** start Reading passage **

The reason we haven't actually bought a snow shovel for two years, despite our old shovel being amazingly short -- I have to bend nearly double to use it -- and amazingly bent and old is because who buys a snow shovel? The only time I think about needing a snow shovel is when I have to actually go shovel snow. I wake up in the morning, and see that the driveway is covered in snow, and so I have to go shovel it out, and I get ready and go outside with my iPod set to some song that'll help me get in a good mood for shoveling, a song like "Lucky Seven Sampson" from Schoolhouse Rock, and I see the old crummy shovel and I think "I should get a new shovel," but there's two problems with that thought. First, if I go buy a shovel right now, when it's snowing, I'll get ripped off.

I firmly believe that. Having been raised by my parents, I am always on the alert for people who are ripping me off by taking advantage of me, and I am thoroughly convinced that "ripping people off by taking advantage of them" is what the American economy is based on. That's how they get you is a mantra in my family -- whatever it is you think you're getting in a good deal is how they get you and you're getting ripped off. And the easiest way to get ripped off is to buy something when you need it. In my mind, the world is made up of merchants sitting around their stores with barrels full of snow shovels all selling for $1.00 or so, until the snow starts falling. The minute the first snowflake tumbles down, the merchants run and scratch out the "$1.00" and write over it, in magic marker, "$One hundred dollars! Sucker!" Because they know, see, that we'll all be driving to get a snow shovel right then and there, so they can make a quick buck.

So going to get a shovel right when it's snowing is a sucker move, but there's also a more practical problem, in that I can't go get the shovel until I shovel the driveway so I can get the car out and back in, and once I do that, I don't need the shovel anymore. Because who knows if it's even going to snow again this year, and if it doesn't snow again this year, then I've just wasted money on a snow shovel, haven't I? I don't have money to just throw around.

And you may think that's crazy, that of course it's going to snow again in January or February or March in Wisconsin, and you'd maybe be right but last summer I mowed the lawn in June and ran out of gas with just a foot or so left, and I should have gone and gotten more gas in the mower but then my grass didn't even grow enough the rest of the year to need mowing -- probably because it was battered down from all the hickory nuts falling on it -- so who's crazy now? Not me -- I saved a buck on lawnmower gas.

But after shoveling Sunday morning, I decided that we were going to go get a shovel, after all, because even "Lucky Seven Sampson" couldn't keep my back from hurting after shoveling, so I broke down and bought a shovel even though I didn't need it right then and there, and I probablywon't need it all this year, making it a waste of money, and I hate wasting money, which is why I had to have the boys go out in the yard yesterday: having invested nearly $100 in snowpants and boots, only to have our "traditional" sledding day cancelled because of the very nontraditional rain we got on Saturday, I now had two sets of snowpants and two sets of boots without a purpose, and I was not going to waste my money on them.

** end Reading passage **
** start Records for the exercise **

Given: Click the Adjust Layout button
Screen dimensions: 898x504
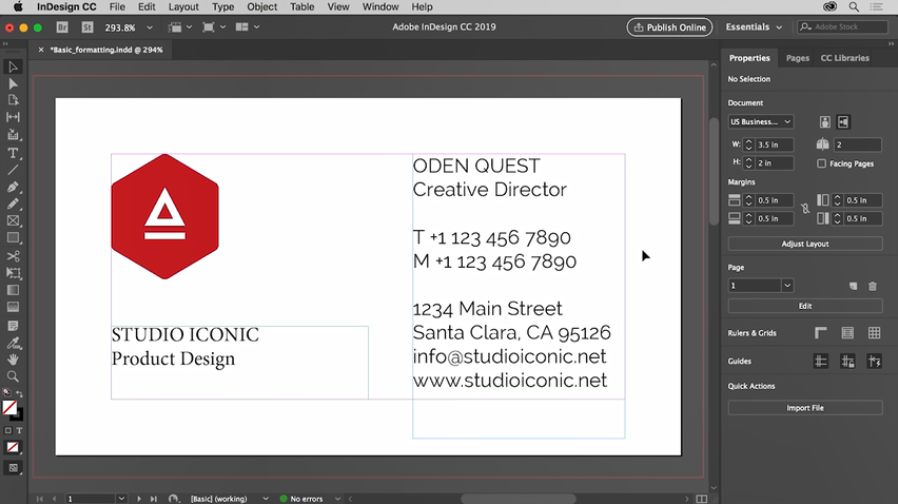Looking at the screenshot, I should (805, 244).
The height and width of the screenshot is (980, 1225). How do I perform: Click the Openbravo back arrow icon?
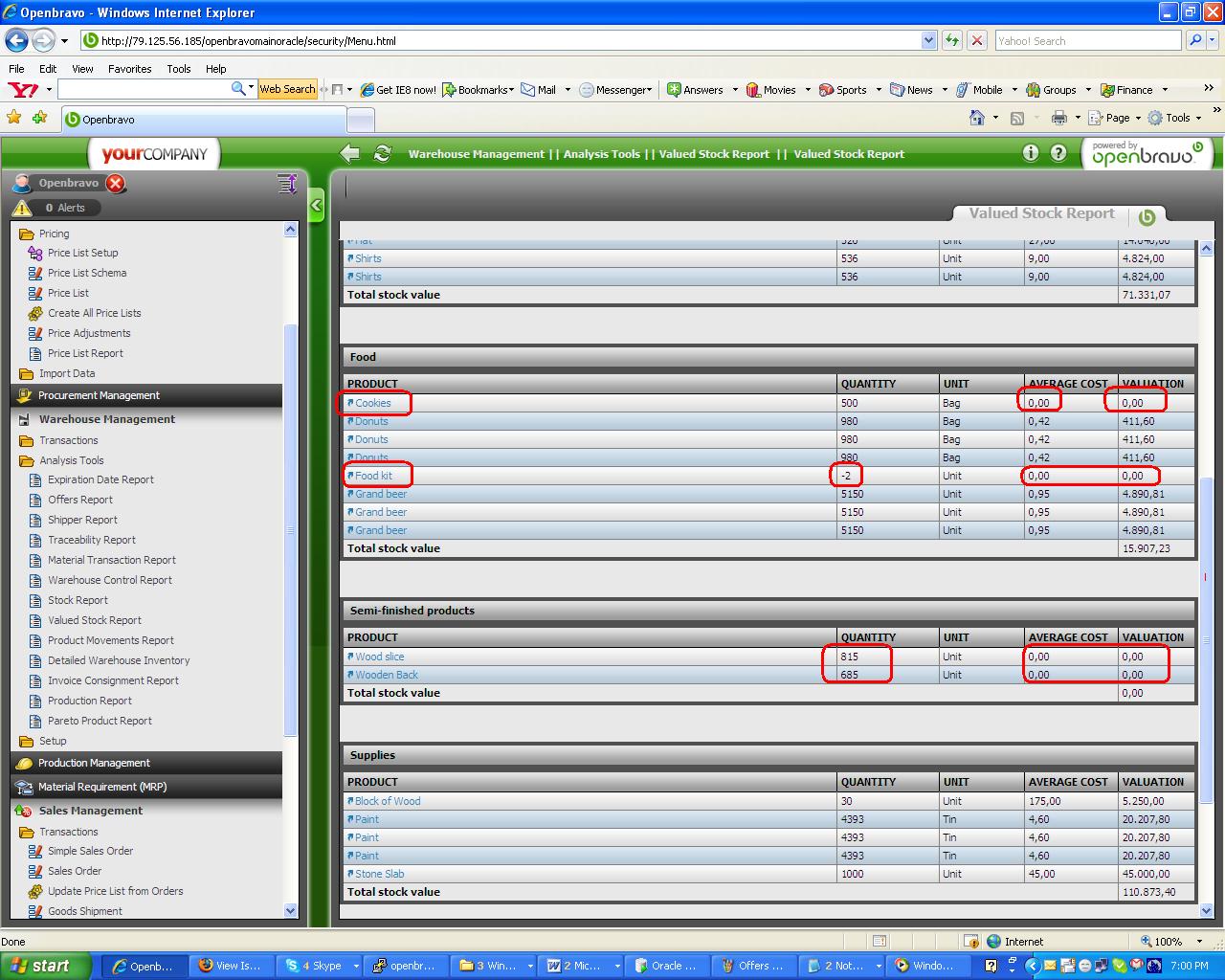click(350, 153)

** end Records for the exercise **

• Problem set:
A. Turn the saved records into a two-column CSV with the columns request and answer, giving one row per record. Put each field in quotes, replace line breaks with spaces, and leave the pictures out.
B. Go on with the snow shovel piece from the point where it stops.

• Outputs:
A.
request,answer
"Given: Click the Adjust Layout button Screen dimensions: 898x504","Looking at the screenshot, I should (805, 244)."
"The height and width of the screenshot is (980, 1225). How do I perform: Click the Openbravo back arrow icon?","click(350, 153)"

B.
That's another thing my parents taught me: Don't waste money. If you buy something and then don't use it enough to justify spending money on it, it's a waste of money. So before I purchase anything -- anything: groceries, a tie, a television set -- I have to calculate how often I might use it, how necessary it is, whether I will in the end have wasted money on the purchase or if I really got a lot of value for my money. That all gets factored into every decision, or almost every decision. I don't really factor the question of whether I am wasting money into my decision to buy lottery tickets, because those are an investment. The idea that something is a waste of money if we didn't use it enough really put a lot of pressure on me as a kid; I'd go downstairs in the basement to find something to play with, and have to try to mentally calculate which toys I hadn't played with enough. Was it time to build something with the Lincoln logs again? Had I created enough Lego castles to justify that purchase? Playing "Star Wars Figures" was taxing, making sure that each character got enough playing time, even if he didn't quite fit into the storyline -- so sometimes Luke Skywalker would have to take some time out from blowing up the Death Star (my dresser) again, this time from the inside, to have a chat with Greedo, who happened to be in the Death Star, just passing by, and could briefly fight with Luke even though he and Luke really had no quarrel, because I didn't want Greedo to be a "waste of money."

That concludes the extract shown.